El conocido sistema de boletas de papel y urnas de cartón volverá a usarse en las elecciones de hoy a pesar de que la Casa Rosada esperaba contar con la boleta electrónica para votar este año, una iniciativa que tratará de reflotar para las presidenciales de 2019. El proyecto que establecía el uso de la boleta única electrónica (BUE) en todo el país quedó trabado en 2016 en el Senado de la Nación, donde los gobernadores del PJ plantaron bandera en contra de la reforma del sistema y lograron clausurar el debate.

 

La propuesta del Gobierno Nacional, cuyo diseño estuvo a cargo del secretario de Asuntos Políticos, Adrián Pérez, fue centralmente el uso en el cuarto oscuro de una máquina que imprime una boleta con los nombres de los candidatos que el votante elige previamente de una pantalla táctil. Lo que la oposición criticó con mayor énfasis fue la instalación de un chip o código QR en la boleta para un escrutinio digital, es decir, un conteo a través de un sistema similar al de la lectura de un código de barras.

 

Por su parte, la Casa Rosada sostuvo todo el tiempo el argumento de que el sistema actual es obsoleto y vulnerable a distintos tipos de trampas como la adulteración de las actas o el robo de boletas.
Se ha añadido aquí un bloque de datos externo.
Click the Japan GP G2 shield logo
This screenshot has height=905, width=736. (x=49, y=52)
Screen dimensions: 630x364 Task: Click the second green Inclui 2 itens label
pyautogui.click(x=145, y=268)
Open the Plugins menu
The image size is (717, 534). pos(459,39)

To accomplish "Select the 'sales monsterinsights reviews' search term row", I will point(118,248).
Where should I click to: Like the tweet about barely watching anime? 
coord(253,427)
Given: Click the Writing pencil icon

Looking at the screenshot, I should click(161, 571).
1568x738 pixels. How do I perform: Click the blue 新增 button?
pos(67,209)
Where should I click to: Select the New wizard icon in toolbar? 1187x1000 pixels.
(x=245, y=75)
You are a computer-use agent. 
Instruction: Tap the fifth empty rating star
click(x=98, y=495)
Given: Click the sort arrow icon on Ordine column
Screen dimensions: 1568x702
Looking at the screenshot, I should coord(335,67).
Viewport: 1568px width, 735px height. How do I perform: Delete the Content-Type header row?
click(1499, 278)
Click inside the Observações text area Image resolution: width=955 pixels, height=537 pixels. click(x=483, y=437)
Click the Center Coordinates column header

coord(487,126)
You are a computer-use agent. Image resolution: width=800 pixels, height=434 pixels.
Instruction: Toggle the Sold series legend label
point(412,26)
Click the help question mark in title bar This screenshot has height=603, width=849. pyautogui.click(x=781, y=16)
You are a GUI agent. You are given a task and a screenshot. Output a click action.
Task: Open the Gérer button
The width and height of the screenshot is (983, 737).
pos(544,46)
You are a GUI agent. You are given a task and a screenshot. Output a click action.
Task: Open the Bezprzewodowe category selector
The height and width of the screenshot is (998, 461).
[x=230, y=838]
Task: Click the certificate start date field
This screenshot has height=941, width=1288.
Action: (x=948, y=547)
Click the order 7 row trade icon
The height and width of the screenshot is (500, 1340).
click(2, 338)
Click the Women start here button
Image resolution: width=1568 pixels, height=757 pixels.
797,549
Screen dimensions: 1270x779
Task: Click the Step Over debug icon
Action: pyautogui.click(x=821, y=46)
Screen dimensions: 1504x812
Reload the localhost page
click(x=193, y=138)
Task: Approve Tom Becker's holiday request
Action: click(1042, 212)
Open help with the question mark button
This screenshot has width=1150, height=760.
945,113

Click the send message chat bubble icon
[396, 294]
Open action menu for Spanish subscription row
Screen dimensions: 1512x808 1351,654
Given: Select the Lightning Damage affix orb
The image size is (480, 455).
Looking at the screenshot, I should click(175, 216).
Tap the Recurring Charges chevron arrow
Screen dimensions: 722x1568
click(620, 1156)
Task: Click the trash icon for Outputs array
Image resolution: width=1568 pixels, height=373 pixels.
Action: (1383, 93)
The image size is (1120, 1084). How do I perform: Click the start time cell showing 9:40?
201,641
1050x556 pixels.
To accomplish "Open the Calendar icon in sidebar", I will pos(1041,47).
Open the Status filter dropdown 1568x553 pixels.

A disgusto y forzado por su condición minoritaria en el Senado de la Nación, el oficialismo aceptó mantener el conteo manual pero eso no alcanzó para que la ley se aprobara, por lo que podría volver a intentarlo una vez pasadas las elecciones de octubre.

 

La reforma del sistema electoral fue una promesa de campaña del presidente Mauricio Macri y un compromiso asumido junto a los líderes del Frente Renovador, Sergio Massa, y del GEN, Margarita Stolbizer, luego de las denuncias de fraude y las demoras del escrutinio de la elección de Tucumán en 2015. En 2016, y con el aval de la Cámara Nacional Electoral, Macri envió el proyecto a la Cámara de Diputados, donde Cambiemos, el Frente Renovador, el GEN y el Bloque Justicialista lo retocaron y lo aprobaron con 152 afirmativos contra 75 negativos del FpV-PJ y del Frente de Izquierda. Sin embargo, cuando el proyecto llegó al Senado a fines de octubre, el bloque mayoritario del PJ-FpV, encabezado por Miguel Pichetto, anticipó que le haría cambios como la eliminación del chip en la boleta y el establecimiento del conteo manual, lo que demoraría la sanción de la ley.

 

Al Gobierno le disgustó esa resistencia inicial pero aun así confiaba en el éxito de su iniciativa por las negociaciones que encaró el ministro Rogelio Frigerio con los gobernadores del PJ. Pero los cálculos del oficialismo fueron errados: los números no alcanzaron y el proyecto quedó dormido. Si el oficialismo retoma su iniciativa después de las elecciones deberá calcular que seguirán los mismos gobernadores que enterraron el proyecto, aunque podría tener un número mayor de bancas propias en el Senado. Llamativamente, un caso igual, pero con actores políticos accionando a la inversa se dio en Corrientes. La Boleta Única Electrónica para las municipales de la Capital, impulsada por el FpV, se frustró por la resistencia de Cambiemos.